Extracting Particular Information from Swedish Public Procurement Using Machine Learning

Waade, Eystein January 2020 (has links)
The Swedish procurement process has a yearly value of 706 Billion SEK over approximately 18 000 procurements. With each process comes many documents written in different formats that need to be understood to be able to be a possible tender. With the development of new technology and the age of Machine Learning it is of huge interest to investigate how we can use this knowledge to enhance the way we procure. The goal of this project was to investigate if public procurements written in Swedish in PDF format can be parsed and segmented into a structured format. This process was divided into three parts; pre-processing, annotation, and training/evaluation. The pre-processing was accomplished using an open-source pdf-parser called pdfalto that produces structured XML-files with layout and lexical information. The annotation process consisted of generalizing a procurement into high-level segments that are applicable to different document structures as well as finding relevant features.

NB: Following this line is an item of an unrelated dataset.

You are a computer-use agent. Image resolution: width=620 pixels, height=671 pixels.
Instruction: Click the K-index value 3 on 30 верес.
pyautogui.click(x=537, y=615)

This was accomplished by identifying frequent document formats so that many documents could be annotated using deterministic rules. Finally, a linear chain Conditional Random Field was trained and tested to segment the documents. The models showed a high performance when they were tested on documents of the same format as it was trained on. However, the data from five different documents were not sufficient or general enough to make the model able to make reliable predictions on a sixth format that it had not seen before. The best result was a total accuracy of 90,6% where two of the labels had a f1-score above 95% and the two other labels had a f1-score of 51,8% and 63,3%.